‘Call to action’: Star players, team bosses join Seahawks wives Bridge to the Future march
With an N95 mask covering half his face and making him more incognito than he already was trying to be, Kam Chancellor stepped back.
“The Enforcer” yielded entirely on this day.
The preeminent strong safety of his time, the former soul of the Seahawks who retired after a neck injury in 2017, politely refused a couple of people who were seeking his autograph. He let his wife take over.
“We have to make sure that when this walk is done, our fight for justice isn’t,” Tiffany Chancellor said into a microphone in front of a couple hundred Seahawks’ players and wives, plus coach Pete Carroll, general manager John Schneider, team vice chair Bert Kolde and families at Aubrey Davis Park on Mercer Island Saturday.
They were there for their Bridge to the Future march. Tiffany Chancellor and Nathalie Wright, wife of Seahawks Pro Bowl veteran linebacker K.J. Wright, led the organizing of it.
Their cause: to call for racial equality, and to further the movement sweeping the nation, among Blacks plus more and more whites, in the aftermath of George Floyd’s death.
Black Lives Matter.
“We have to keep fighting for equality, fighting for justice,” Tiffany Chancellor said.
She was not shouting. She spoke in a firm, purposeful voice.
“This march is so much more than a march. It is a call to action,” she said. “So today I am asking all of you to make a few vows with me.
“We must vow to teach our children that differences in people are beautiful and something to be celebrated.”
Chancellor, Wright and the crowd socially-distanced across the park amid the coronavirus pandemic all cheered.
“This is awesome,” K.J. Wright said through his black mask, nodding at the scene.
“This is (Nathalie’s) and Tiffany’s work.”
Tiffany Chancellor led the crowd in a prayer, for equality, for peace and for love in our country.
Then they began walking about a mile and a half, across Lake Washington on the I-90 floating bridge. They used the pedestrian and bike path astride the freeway. Drivers of cars and trucks honked their horns as they drove past the stretched-out line of moms, dads, kids, signs—and messages.
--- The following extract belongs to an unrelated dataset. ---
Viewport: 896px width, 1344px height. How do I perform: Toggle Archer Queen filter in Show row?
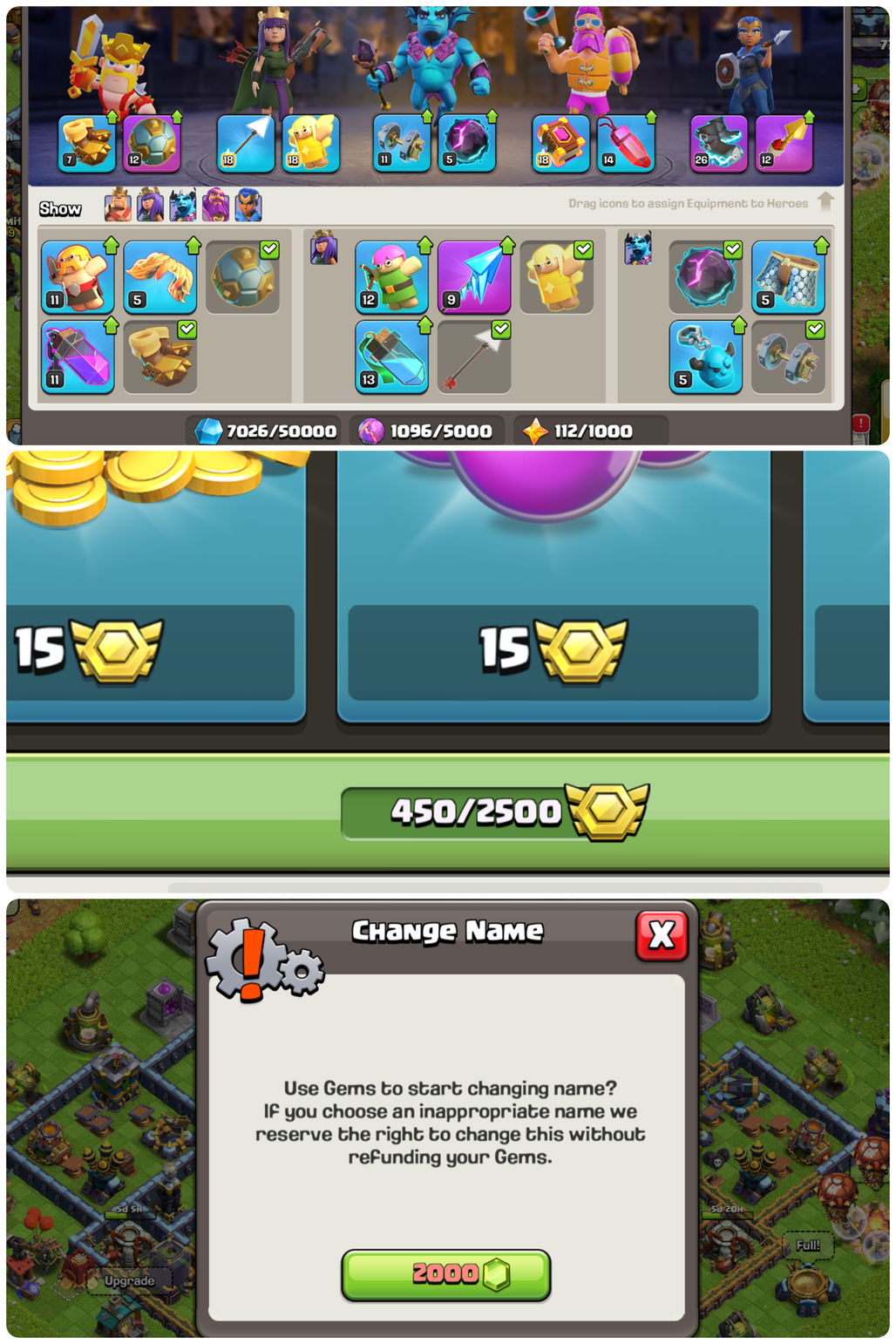[x=150, y=206]
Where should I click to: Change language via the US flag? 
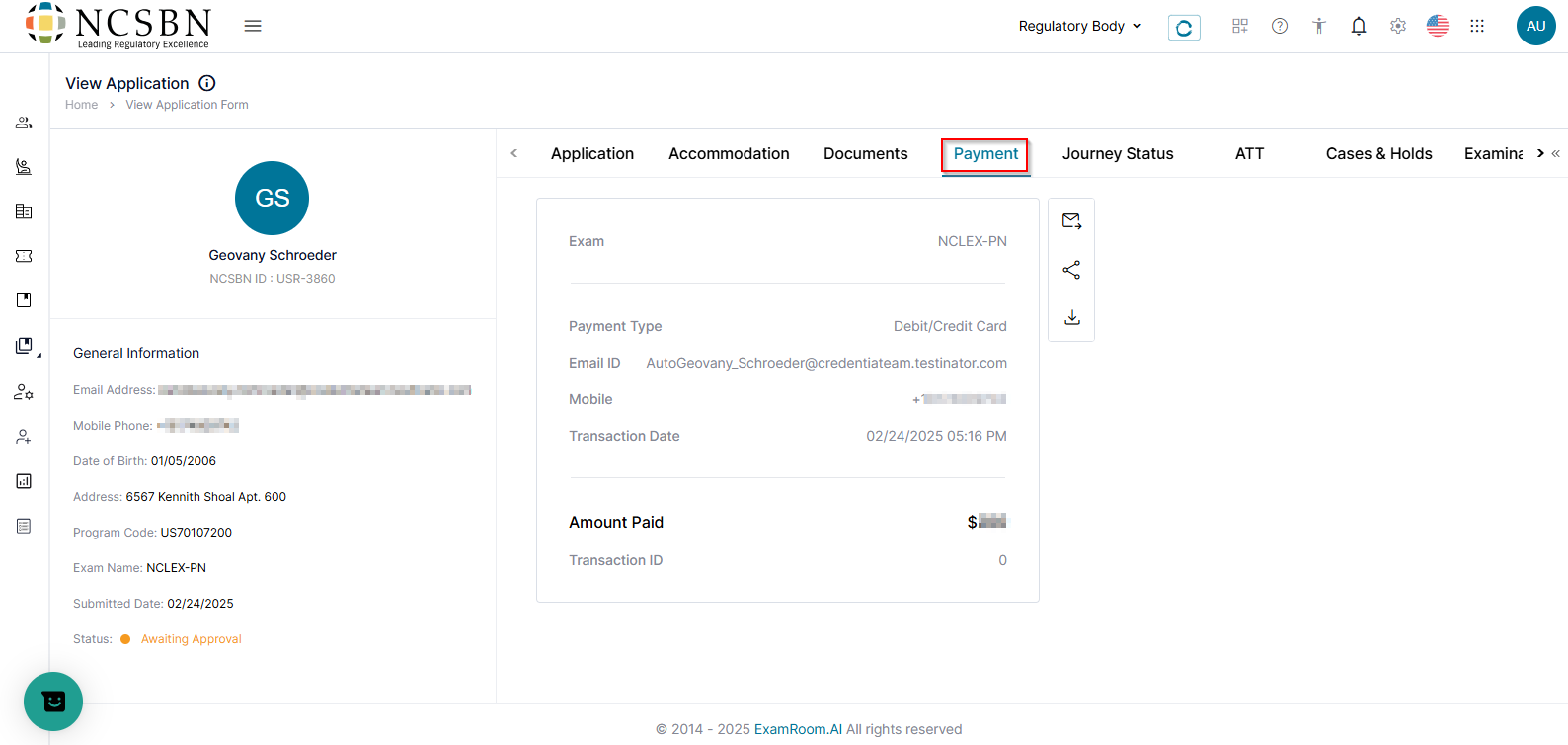pos(1438,27)

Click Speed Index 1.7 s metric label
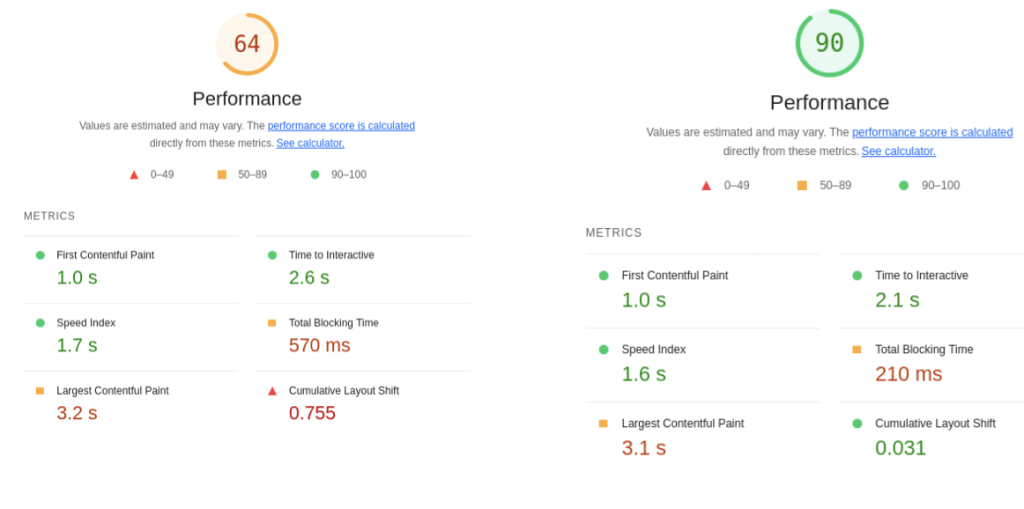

They carried signs that stated “No to Racism!”; “Nurses for Black Lives”; “When we KNOW better we can DO better”.
Another sign said “The Revolution will Mobilize!” written over a raised, black fist.
Seahawks linebackers Cody Barton and Emmanuel Ellerbee were there. So were defensive line coach Clint Hurtt and Lofa Tatupu, Seattle’s former three-time Pro Bowl linebacker. He is now an assistant linebackers coach for the team.
Once the marchers reached the Seattle side of the bridge, they observed a moment of silence.
“For lives lost,” Tiffany Chancellor said.
Carroll had said this week how much he was looking forward to this march.
The coach has been opening up the players’ daily online Zoom calls that were supposed to be about football for intense discussions about race in America instead.
Now, with the nation seemingly more ripe for social change amid he most racial turmoil since the Civil Rights Movement of the 1960s, Seattle’s 68-year-old white coach has been calling on his mostly black players.
Seventy of the 90 players on the Seahawks’ current roster are black. They have taken Carroll and his team into new territory talking about racial inequality in the aftermath of Floyd’s death under the knee of a white Minneapolis police officer and the nation’s protests of it, plus the killings of Ahmaud Arbery and Breonna Taylor.
Carroll and Seattle’s players have been talking about this issue for years. That is, since the time Colin Kaepernick was first getting vilified for taking a knee in protest of these same problems during national anthems at NFL games in 2016.
But right now, right this moment in America, Carroll sees an unprecedented opportunity for real, lasting change.
If all Americans, particularly white Americans, in and out of the NFL act.
“Just being on it isn’t good enough. Just being on board ain’t good enough,” Carroll said on an online Zoom call Thursday, 17 days after a white Minneapolis police offer pressed his knee into black man Floyd’s neck for more than eight minutes before he died.
“We’ve seen that before. We’ve got to GO.”
Saturday, they went—across Lake Washington for the cause.
Back at the park on Mercer Island before they left, a young man who looked to be in his 20s was wearing a red, number-7 San Francisco 49ers jersey, Kaepernick’s old jersey. The former Super Bowl quarterback has been blackballed from the league the last three seasons, since he began kneeling in 2016 during national anthems at games to protest the causes the Seahawks and their families marched for on Saturday.
The Seahawks twice considered signing Kaepernick, in 2017 and ‘18. They remain the only team to have him in for a free-agent visit, in the spring of 2017. Carroll said then and again this week that Kaepernick is worthy of being a starter in the NFL and that the Seahawks had a starting quarterback in franchise cornerstone Russell Wilson.
“When I look back, I felt like we missed the opportunity,” Carroll said Thursday. “So, as I look back at it, I wish we could have figured it out, knowing what we know now, and given him the chance. Because I would love to see him play football those years.”